Ces évaluations plaisaient fort aux partisans de la théorie de Darwin, car, si les espèces se transforment les unes dans les autres, ce ne peut être que par l’intermédiaire d’un nombre infini de générations; mais alors intervinrent les physiciens, les astronomes, tant il est vrai que toutes les sciences sont solidaires. Un savant qui fait autorité en Angleterre, sir William Thomson, vint déclarer que cette nouvelle doctrine géologique, devenue presque populaire, était en opposition directe avec les principes de la physique.
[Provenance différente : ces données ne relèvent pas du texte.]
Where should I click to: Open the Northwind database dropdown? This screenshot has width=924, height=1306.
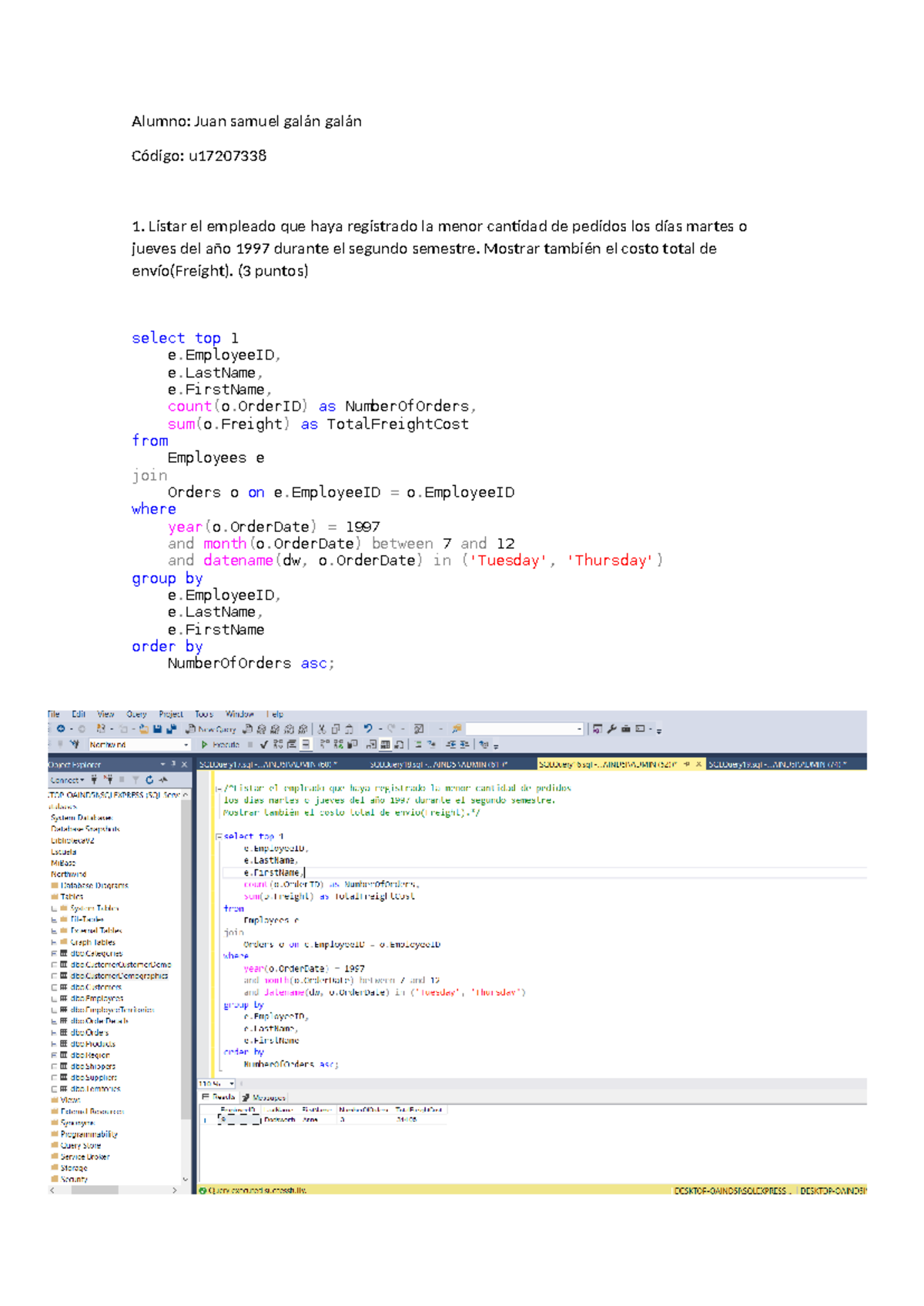(x=186, y=745)
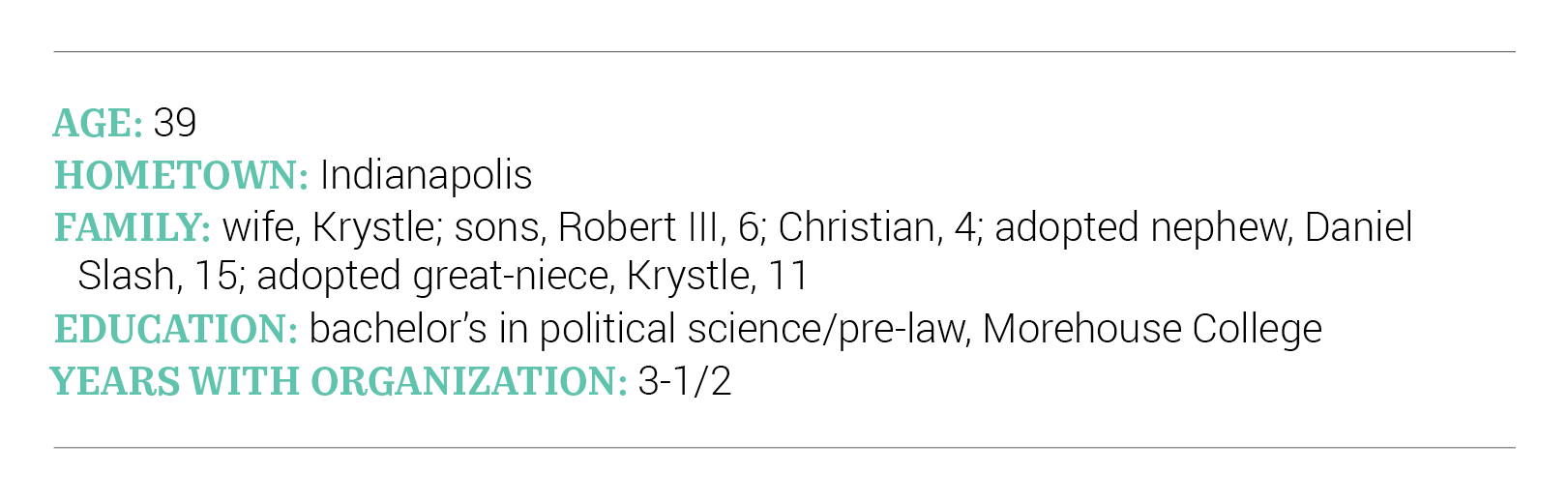Click the word Slash on second line
The image size is (1568, 503).
pyautogui.click(x=126, y=276)
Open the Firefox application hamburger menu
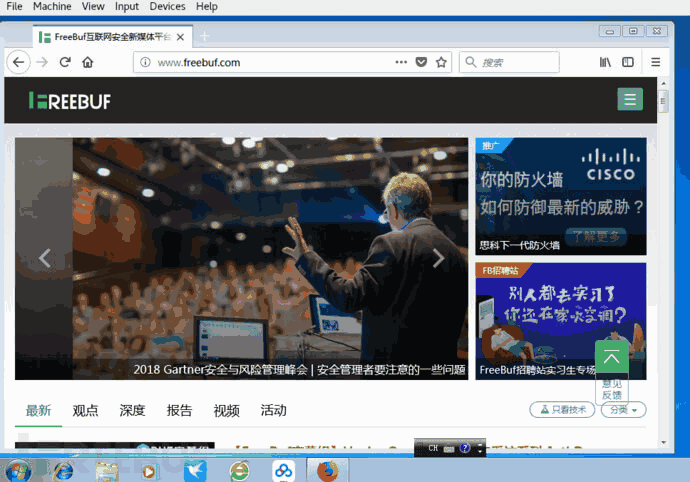 (656, 62)
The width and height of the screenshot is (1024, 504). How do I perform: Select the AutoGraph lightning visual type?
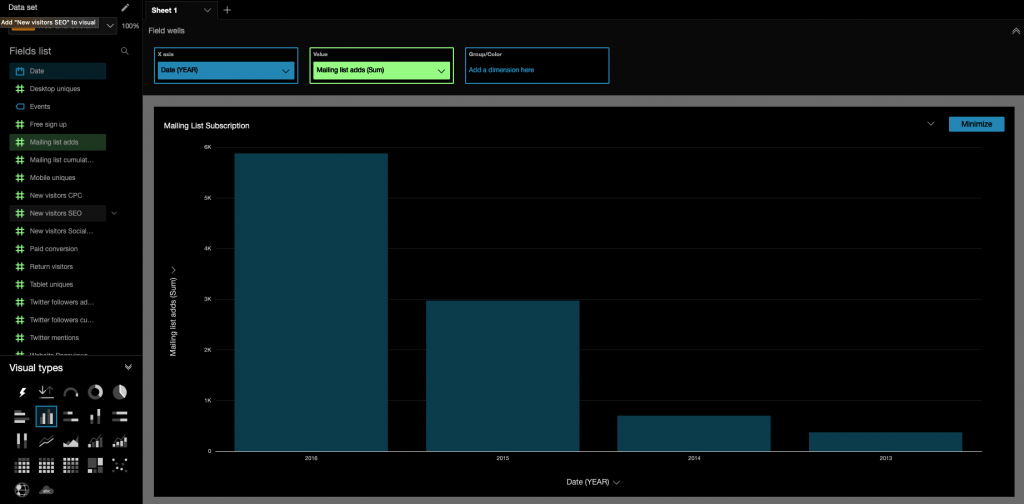[x=22, y=392]
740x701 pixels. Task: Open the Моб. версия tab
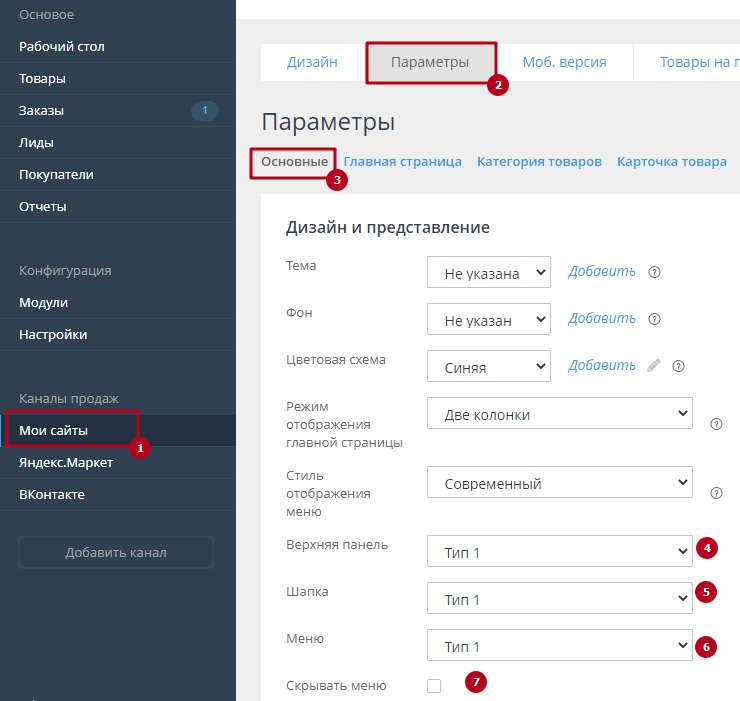point(564,62)
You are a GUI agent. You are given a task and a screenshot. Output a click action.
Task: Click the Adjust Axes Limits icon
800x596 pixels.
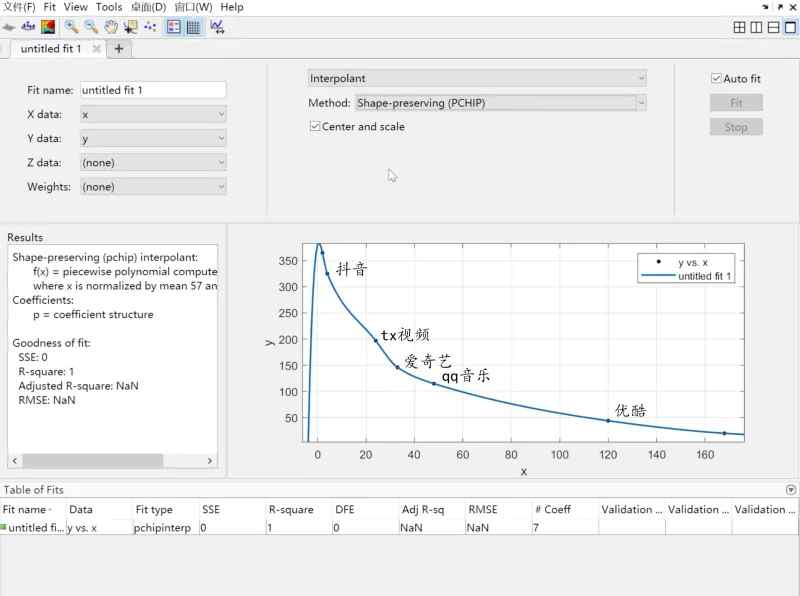pos(217,27)
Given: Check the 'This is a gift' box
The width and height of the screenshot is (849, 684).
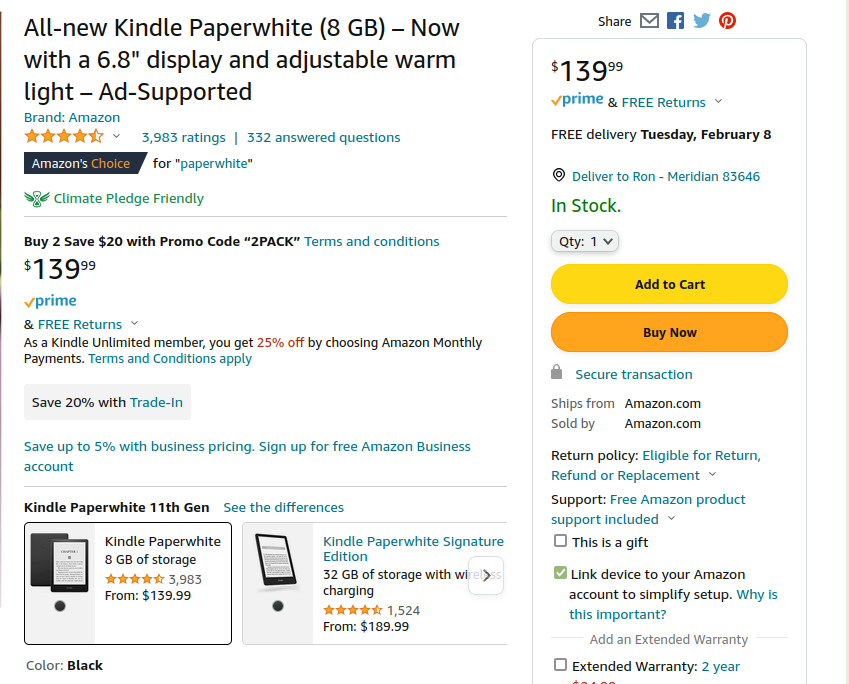Looking at the screenshot, I should pos(560,541).
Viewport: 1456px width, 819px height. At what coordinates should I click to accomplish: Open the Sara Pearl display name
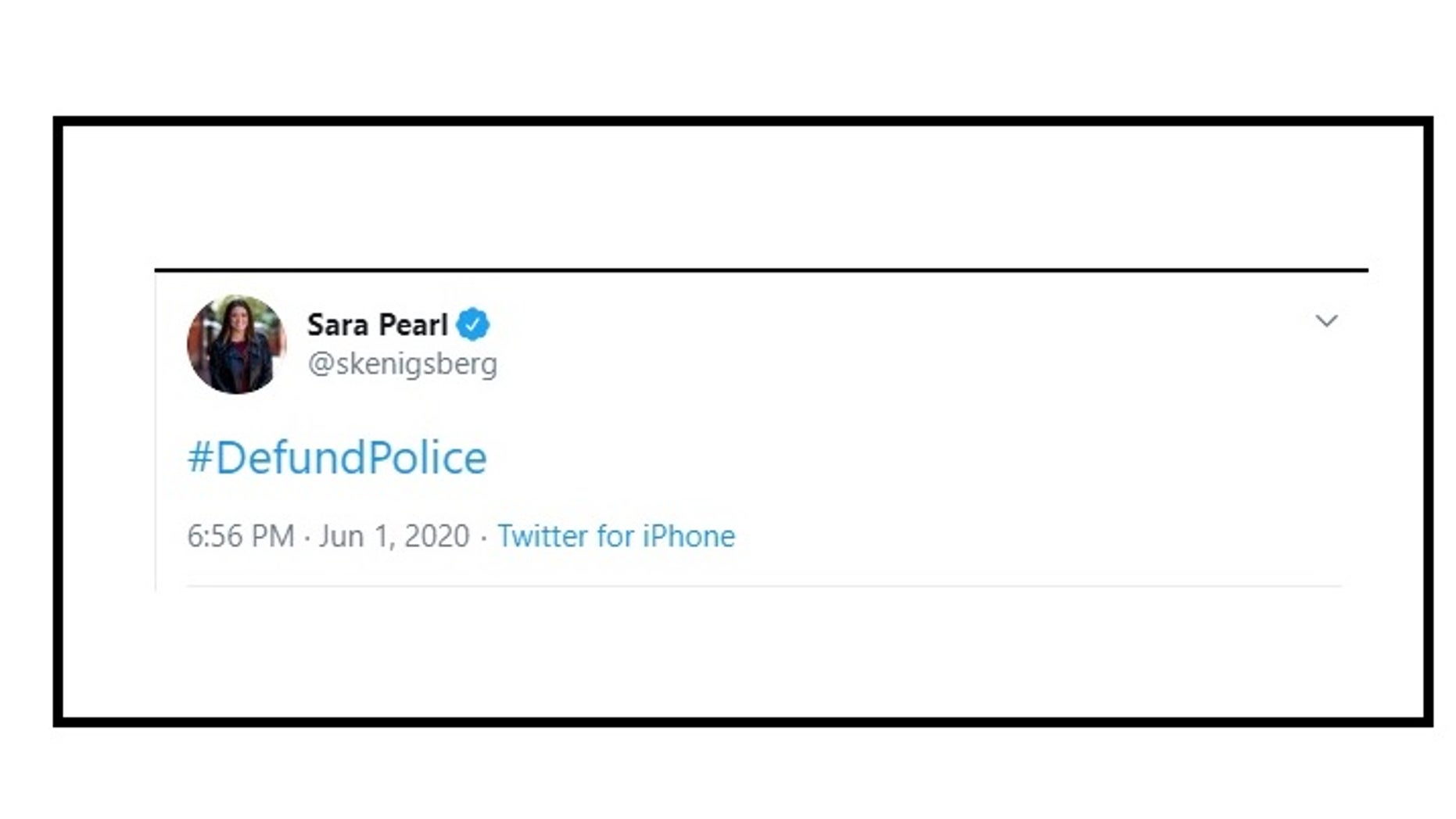coord(377,324)
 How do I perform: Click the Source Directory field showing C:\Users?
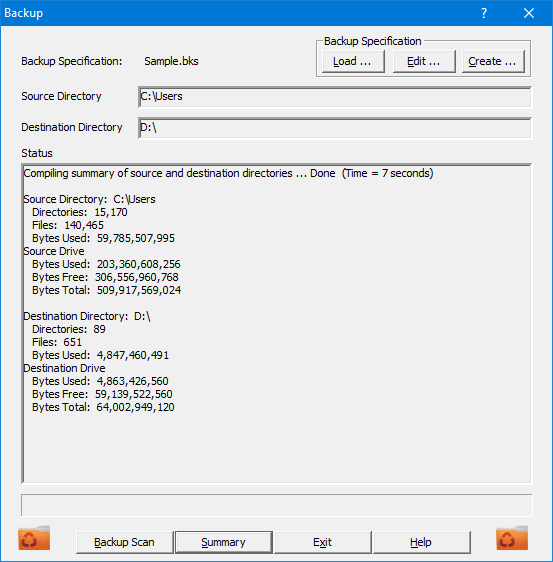335,97
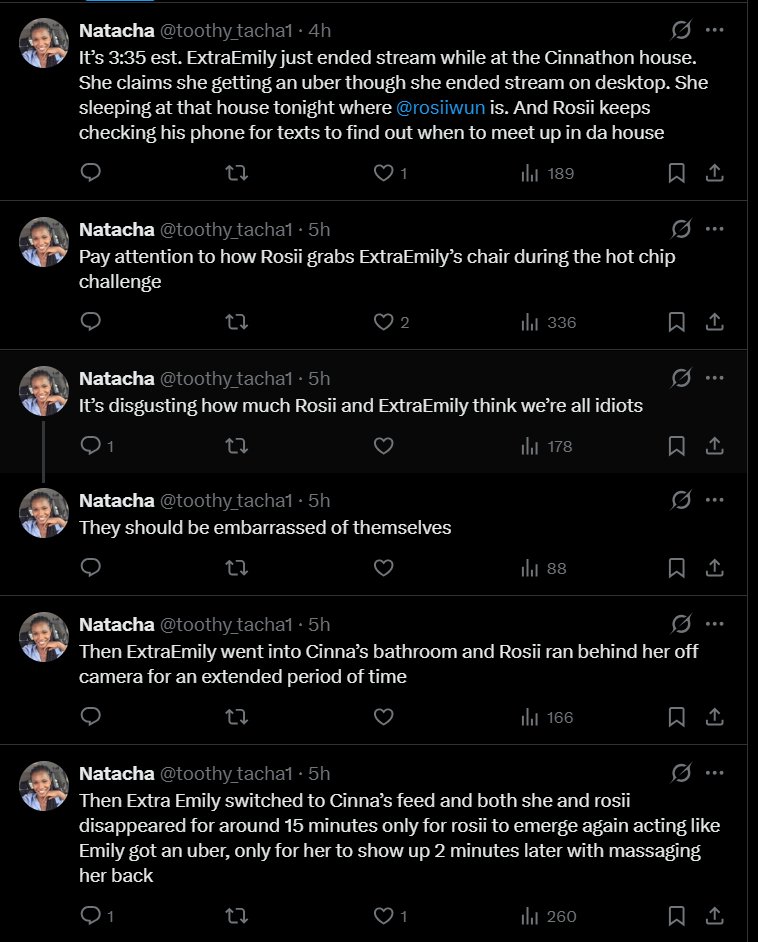Retweet the hot chip challenge tweet
The image size is (758, 942).
(x=236, y=322)
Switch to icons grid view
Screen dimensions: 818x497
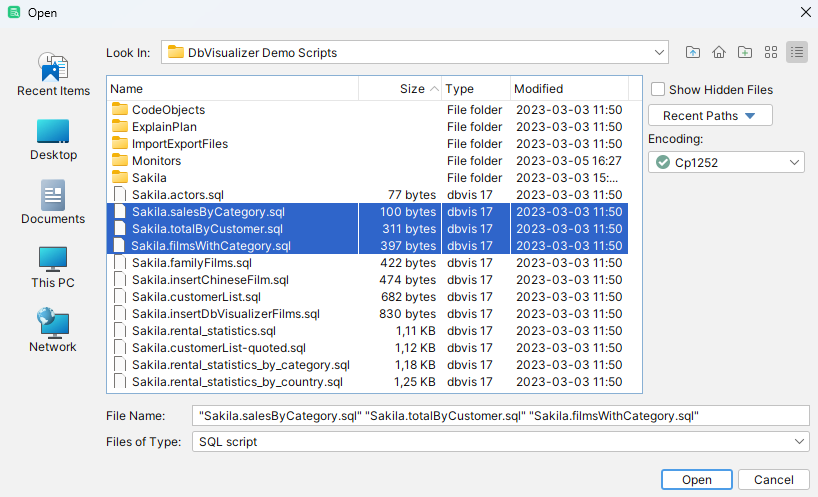click(x=771, y=52)
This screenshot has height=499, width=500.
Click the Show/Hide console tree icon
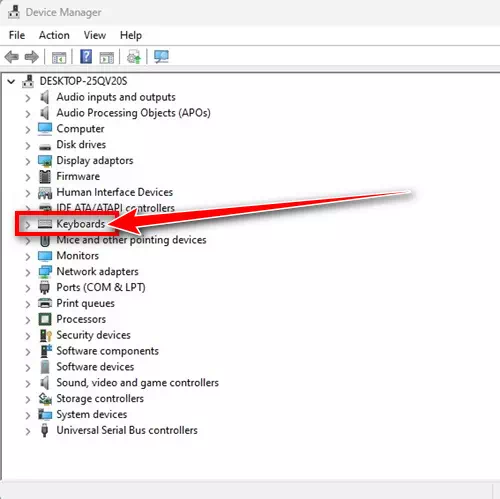coord(59,58)
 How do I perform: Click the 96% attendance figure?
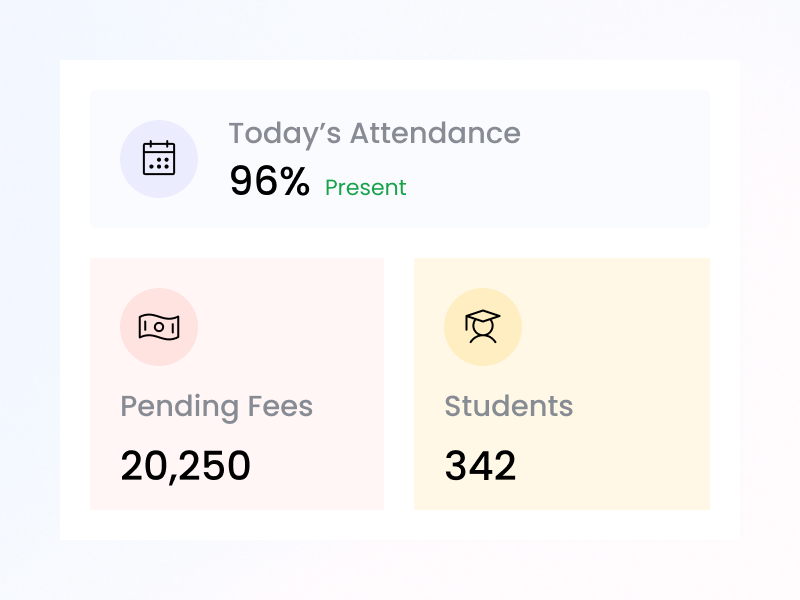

La vitesse de rotation de la terre sur son axe diminue sans cesse, comme on sait; il y a cent millions d’années, cette vitesse était si grande qu’aucun être vivant ne pouvait adhérer au sol. Le soleil ne brille pas depuis si longtemps que les géologues le demandent; autrement il serait déjà éteint. La terre elle-même m’a pas mis des raillions de siècles pour se refroidir au point où elle en est. Ces argumens manquent peut-être de précision; mais les uniformistes tombaient en discrédit pour d’autres causes. C’était au fond une prétention singulière de prendre l’expérience de quelques siècles d’histoire contemporaine pour mesure de ce qui se serait passé dans les âges les plus reculés. D’ailleurs les idées transformistes s’étendaient. Les géologues se dirent qu’ils en pouvaient profiter aussi bien que les naturalistes. N’est-il pas légitime d’admettre que les lois géologiques ont varié d’intensité aux diverses époques de la vie du globe? n’est-il pas admissible que les phénomènes de surface aussi bien que les mouvemens intérieurs aient été plus intenses lorsque la croûte solide était moins épaisse!? Une nouvelle école s’est donc formée, celle des évolutionnistes, à laquelle appartiennent MM. Huxley, Tyndall et la plupart des géologues anglais contemporains. Sera-t-elle plus prudente que les autres? Abandonnera-t-elle ces recherches sur l’âge de notre planète, recherches bien vaines en l’état actuel de nos connaissances? Il semblerait qu’elle y est disposée; car ces jours-ci, à l’ouverture des séances de l’Association britannique à Glasgow, le professeur J. Young, président de la section de géologie, déclarait que personne n’est encore en situation d’évaluer de façon approximative le temps employé pour le dépôt ou pour la dénudation d’une couche de terrain. Le plus sage est en effet de ne pas appliquer nos mesures du temps actuelles à des phénomènes de date si reculée.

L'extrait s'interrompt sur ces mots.